# ABOUT THIS EXERCISE:
Give back all of the data exactly, with every picture omitted.

# EXCERPTED DATA:
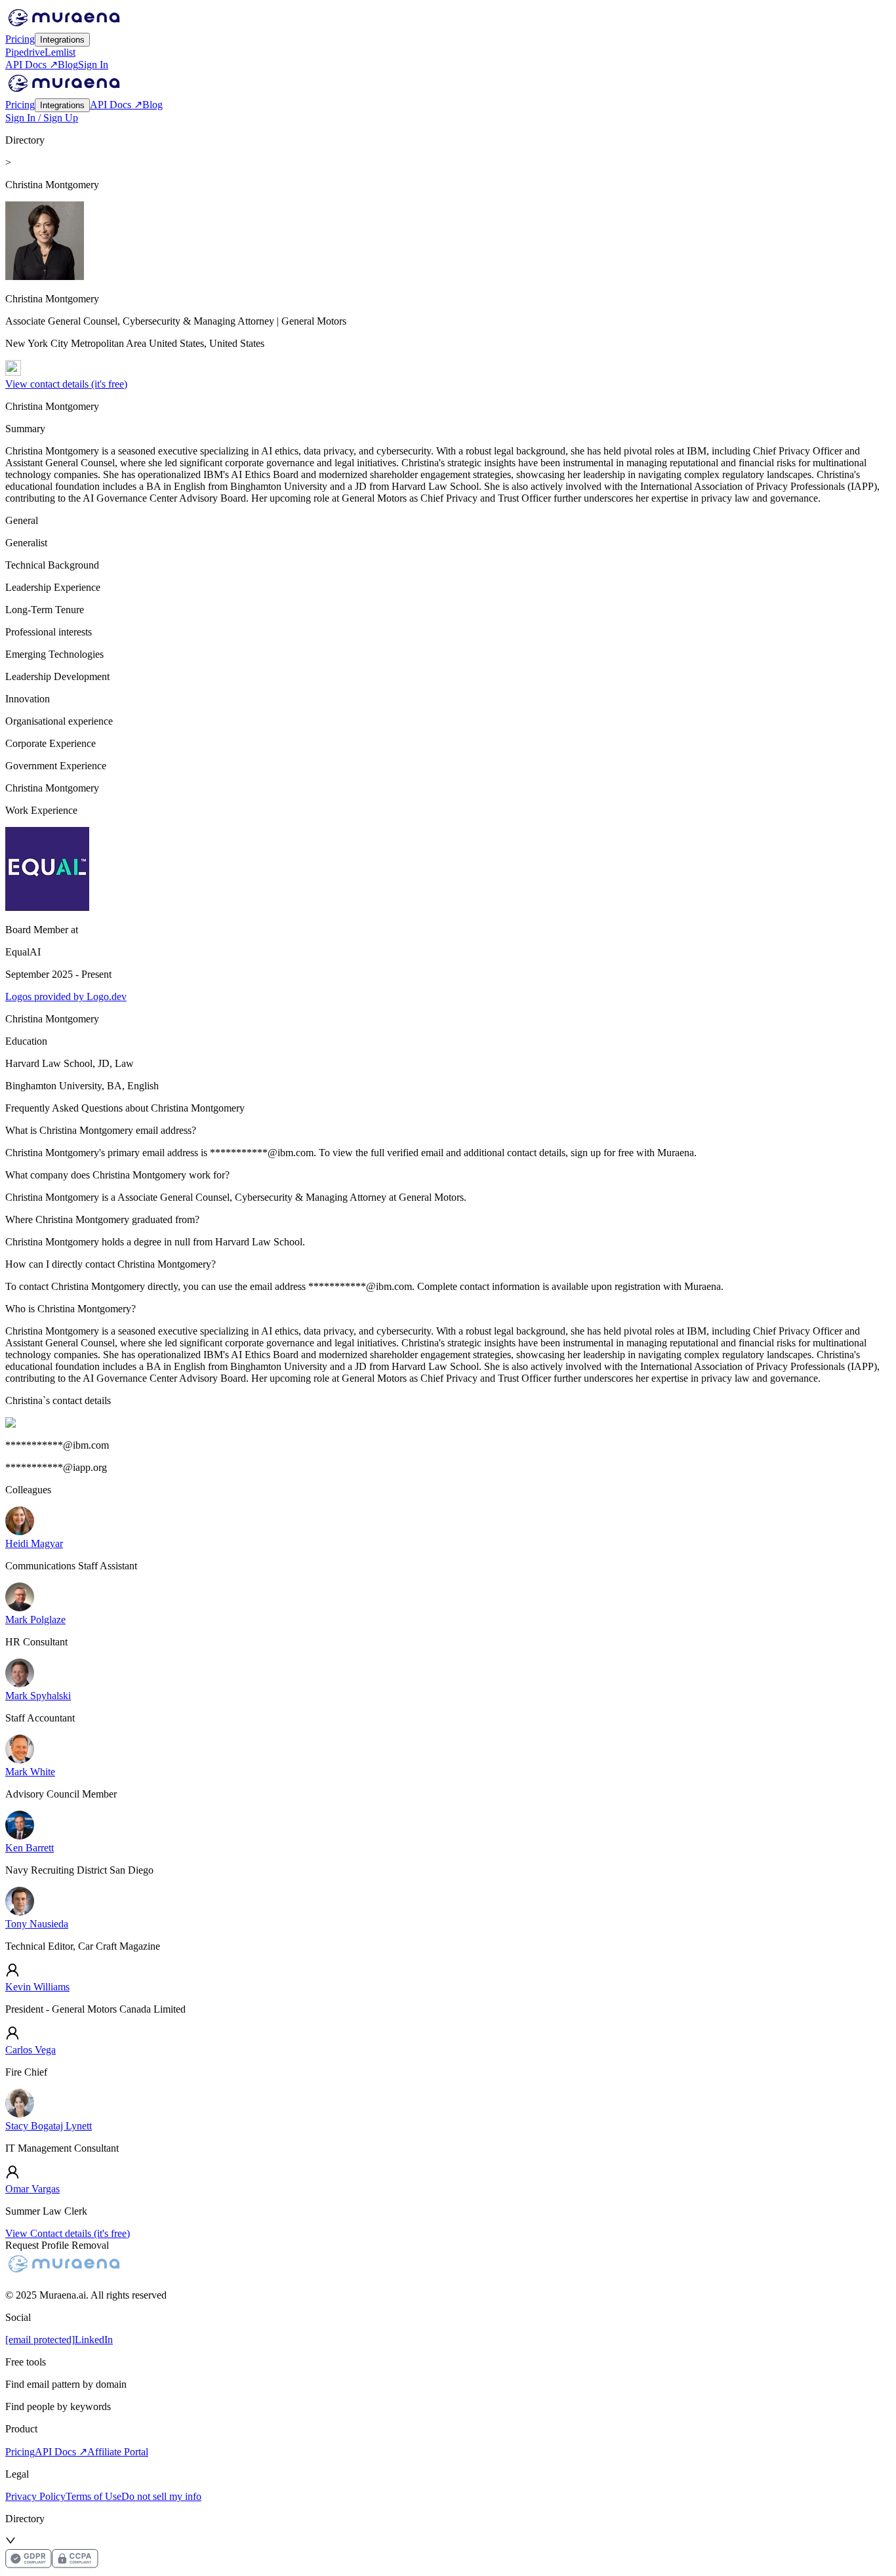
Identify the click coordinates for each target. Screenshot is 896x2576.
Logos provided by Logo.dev (66, 996)
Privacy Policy (35, 2496)
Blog (68, 64)
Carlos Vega (30, 2049)
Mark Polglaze (35, 1619)
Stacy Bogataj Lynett (48, 2125)
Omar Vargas (32, 2188)
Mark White (30, 1771)
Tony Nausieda (36, 1923)
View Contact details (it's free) (67, 2233)
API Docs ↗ (31, 64)
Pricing (20, 39)
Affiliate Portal (117, 2451)
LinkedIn (94, 2339)
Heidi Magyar (34, 1543)
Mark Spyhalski (38, 1695)
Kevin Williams (37, 1986)
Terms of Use (93, 2496)
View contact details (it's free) (66, 384)
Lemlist (60, 52)
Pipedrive (25, 52)
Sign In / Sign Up (41, 117)
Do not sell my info (161, 2496)
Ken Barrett (29, 1847)
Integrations (62, 40)
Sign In (93, 64)
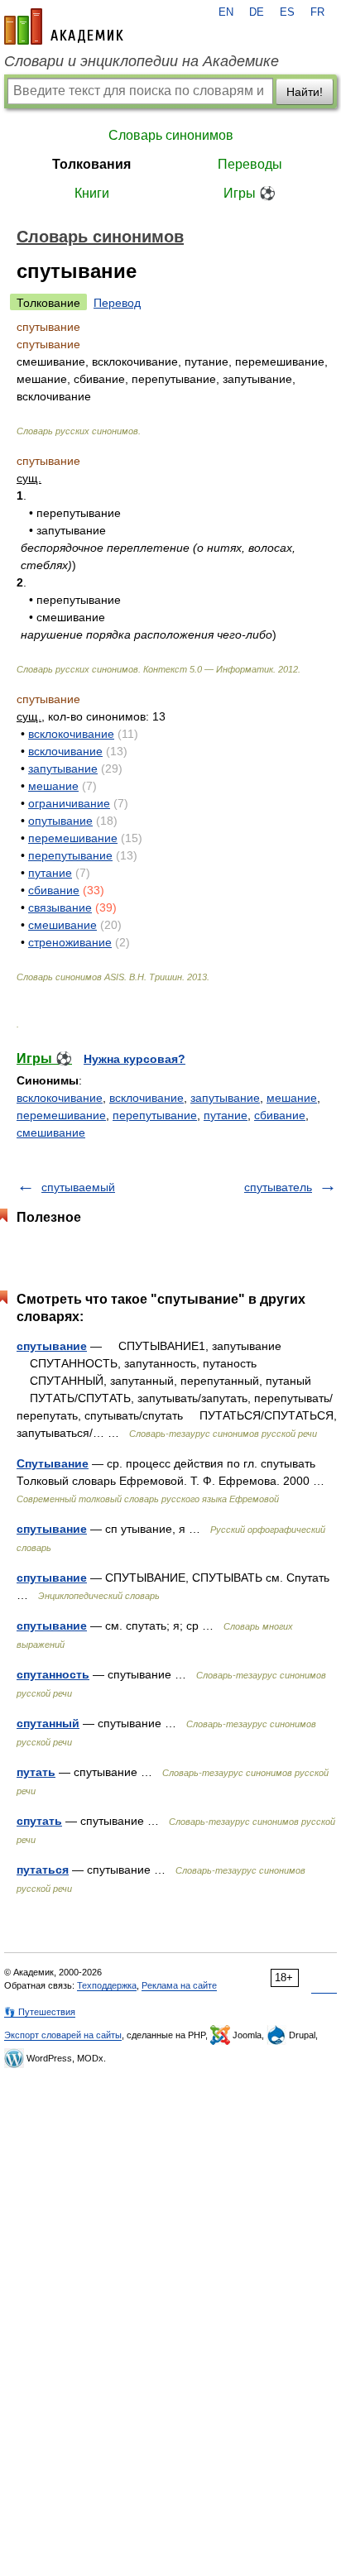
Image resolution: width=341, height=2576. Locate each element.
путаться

# RESULT OF THE TASK:
Identify the click coordinates for each target. Screenshot is 896x2576.
Logos provided by Logo.dev (66, 996)
Privacy Policy (35, 2496)
Blog (68, 64)
Carlos Vega (30, 2049)
Mark Polglaze (35, 1619)
Stacy Bogataj Lynett (48, 2125)
Omar Vargas (32, 2188)
Mark White (30, 1771)
Tony Nausieda (36, 1923)
View Contact details (it's free) (67, 2233)
API Docs ↗ (31, 64)
Pricing (20, 39)
Affiliate Portal (117, 2451)
LinkedIn (94, 2339)
Heidi Magyar (34, 1543)
Mark Spyhalski (38, 1695)
Kevin Williams (37, 1986)
Terms of Use (93, 2496)
View contact details (it's free) (66, 384)
Lemlist (60, 52)
Pipedrive (25, 52)
Sign In / Sign Up (41, 117)
Do not sell my info (161, 2496)
Ken Barrett (29, 1847)
Integrations (62, 40)
Sign In (93, 64)
Image resolution: width=341, height=2576. Locate each element.
путаться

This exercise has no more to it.